─── Recorded information
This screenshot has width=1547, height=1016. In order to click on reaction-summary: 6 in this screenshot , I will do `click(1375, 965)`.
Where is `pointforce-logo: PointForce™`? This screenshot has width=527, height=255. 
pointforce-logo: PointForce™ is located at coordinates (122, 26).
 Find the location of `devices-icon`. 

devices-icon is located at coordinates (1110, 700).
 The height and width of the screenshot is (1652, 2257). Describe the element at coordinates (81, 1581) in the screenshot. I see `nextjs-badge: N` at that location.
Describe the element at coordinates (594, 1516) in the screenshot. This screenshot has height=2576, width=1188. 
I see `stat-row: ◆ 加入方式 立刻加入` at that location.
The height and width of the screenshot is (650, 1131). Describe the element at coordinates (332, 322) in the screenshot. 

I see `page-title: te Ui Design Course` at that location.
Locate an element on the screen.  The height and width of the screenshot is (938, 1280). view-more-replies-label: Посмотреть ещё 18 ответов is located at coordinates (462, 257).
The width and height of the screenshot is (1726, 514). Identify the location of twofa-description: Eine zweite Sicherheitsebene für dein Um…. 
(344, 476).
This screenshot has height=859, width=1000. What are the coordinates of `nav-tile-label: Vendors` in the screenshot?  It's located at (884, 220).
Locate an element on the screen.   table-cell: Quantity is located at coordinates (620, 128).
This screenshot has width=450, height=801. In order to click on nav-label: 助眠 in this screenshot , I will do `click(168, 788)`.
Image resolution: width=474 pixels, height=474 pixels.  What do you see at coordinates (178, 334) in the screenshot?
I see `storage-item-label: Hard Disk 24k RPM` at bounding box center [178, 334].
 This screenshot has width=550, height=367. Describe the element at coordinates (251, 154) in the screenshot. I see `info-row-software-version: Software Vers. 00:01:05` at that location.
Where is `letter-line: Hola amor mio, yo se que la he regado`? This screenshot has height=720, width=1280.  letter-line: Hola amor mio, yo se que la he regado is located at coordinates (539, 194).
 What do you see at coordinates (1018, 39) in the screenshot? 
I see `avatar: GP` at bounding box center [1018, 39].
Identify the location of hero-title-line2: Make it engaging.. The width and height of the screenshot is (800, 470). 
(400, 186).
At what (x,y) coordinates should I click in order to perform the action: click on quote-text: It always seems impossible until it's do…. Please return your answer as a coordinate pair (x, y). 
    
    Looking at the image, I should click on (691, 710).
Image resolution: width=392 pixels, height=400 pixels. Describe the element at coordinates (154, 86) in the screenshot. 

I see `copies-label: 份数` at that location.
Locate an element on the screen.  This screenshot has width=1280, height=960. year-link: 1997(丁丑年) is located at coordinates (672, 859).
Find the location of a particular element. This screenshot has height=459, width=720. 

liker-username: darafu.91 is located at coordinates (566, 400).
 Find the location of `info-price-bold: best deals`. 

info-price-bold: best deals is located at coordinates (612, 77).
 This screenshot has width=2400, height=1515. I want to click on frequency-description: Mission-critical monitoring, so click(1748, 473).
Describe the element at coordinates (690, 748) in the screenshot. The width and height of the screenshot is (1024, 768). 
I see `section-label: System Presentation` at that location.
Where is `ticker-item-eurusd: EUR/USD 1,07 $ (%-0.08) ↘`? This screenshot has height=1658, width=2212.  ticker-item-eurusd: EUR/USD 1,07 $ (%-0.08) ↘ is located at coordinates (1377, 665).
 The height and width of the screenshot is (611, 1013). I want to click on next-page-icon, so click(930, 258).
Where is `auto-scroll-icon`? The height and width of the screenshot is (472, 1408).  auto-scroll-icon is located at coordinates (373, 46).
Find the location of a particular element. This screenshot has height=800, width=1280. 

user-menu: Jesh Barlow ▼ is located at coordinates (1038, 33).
──────
● **Problem to work on**:
Can you copy all of the rows above word for word, without changing anything?

● **Expected answer**:
This screenshot has width=1547, height=1016. In order to click on reaction-summary: 6 in this screenshot , I will do `click(1375, 965)`.
Where is `pointforce-logo: PointForce™`? This screenshot has width=527, height=255. 
pointforce-logo: PointForce™ is located at coordinates (122, 26).
 Find the location of `devices-icon`. 

devices-icon is located at coordinates (1110, 700).
 The height and width of the screenshot is (1652, 2257). Describe the element at coordinates (81, 1581) in the screenshot. I see `nextjs-badge: N` at that location.
Describe the element at coordinates (594, 1516) in the screenshot. This screenshot has height=2576, width=1188. 
I see `stat-row: ◆ 加入方式 立刻加入` at that location.
The height and width of the screenshot is (650, 1131). Describe the element at coordinates (332, 322) in the screenshot. 

I see `page-title: te Ui Design Course` at that location.
Locate an element on the screen.  The height and width of the screenshot is (938, 1280). view-more-replies-label: Посмотреть ещё 18 ответов is located at coordinates (462, 257).
The width and height of the screenshot is (1726, 514). Identify the location of twofa-description: Eine zweite Sicherheitsebene für dein Um…. 
(344, 476).
This screenshot has height=859, width=1000. What are the coordinates of `nav-tile-label: Vendors` in the screenshot?  It's located at (884, 220).
Locate an element on the screen.   table-cell: Quantity is located at coordinates (620, 128).
This screenshot has width=450, height=801. In order to click on nav-label: 助眠 in this screenshot , I will do `click(168, 788)`.
Image resolution: width=474 pixels, height=474 pixels.  What do you see at coordinates (178, 334) in the screenshot?
I see `storage-item-label: Hard Disk 24k RPM` at bounding box center [178, 334].
 This screenshot has width=550, height=367. Describe the element at coordinates (251, 154) in the screenshot. I see `info-row-software-version: Software Vers. 00:01:05` at that location.
Where is `letter-line: Hola amor mio, yo se que la he regado`? This screenshot has height=720, width=1280.  letter-line: Hola amor mio, yo se que la he regado is located at coordinates (539, 194).
 What do you see at coordinates (1018, 39) in the screenshot? 
I see `avatar: GP` at bounding box center [1018, 39].
Identify the location of hero-title-line2: Make it engaging.. The width and height of the screenshot is (800, 470). 
(400, 186).
At what (x,y) coordinates should I click in order to perform the action: click on quote-text: It always seems impossible until it's do…. Please return your answer as a coordinate pair (x, y). 
    
    Looking at the image, I should click on (691, 710).
Image resolution: width=392 pixels, height=400 pixels. Describe the element at coordinates (154, 86) in the screenshot. 

I see `copies-label: 份数` at that location.
Locate an element on the screen.  This screenshot has width=1280, height=960. year-link: 1997(丁丑年) is located at coordinates (672, 859).
Find the location of a particular element. This screenshot has height=459, width=720. 

liker-username: darafu.91 is located at coordinates (566, 400).
 Find the location of `info-price-bold: best deals`. 

info-price-bold: best deals is located at coordinates (612, 77).
 This screenshot has width=2400, height=1515. I want to click on frequency-description: Mission-critical monitoring, so click(1748, 473).
Describe the element at coordinates (690, 748) in the screenshot. The width and height of the screenshot is (1024, 768). 
I see `section-label: System Presentation` at that location.
Where is `ticker-item-eurusd: EUR/USD 1,07 $ (%-0.08) ↘`? This screenshot has height=1658, width=2212.  ticker-item-eurusd: EUR/USD 1,07 $ (%-0.08) ↘ is located at coordinates (1377, 665).
 The height and width of the screenshot is (611, 1013). I want to click on next-page-icon, so click(930, 258).
Where is `auto-scroll-icon`? The height and width of the screenshot is (472, 1408).  auto-scroll-icon is located at coordinates (373, 46).
Find the location of a particular element. This screenshot has height=800, width=1280. 

user-menu: Jesh Barlow ▼ is located at coordinates (1038, 33).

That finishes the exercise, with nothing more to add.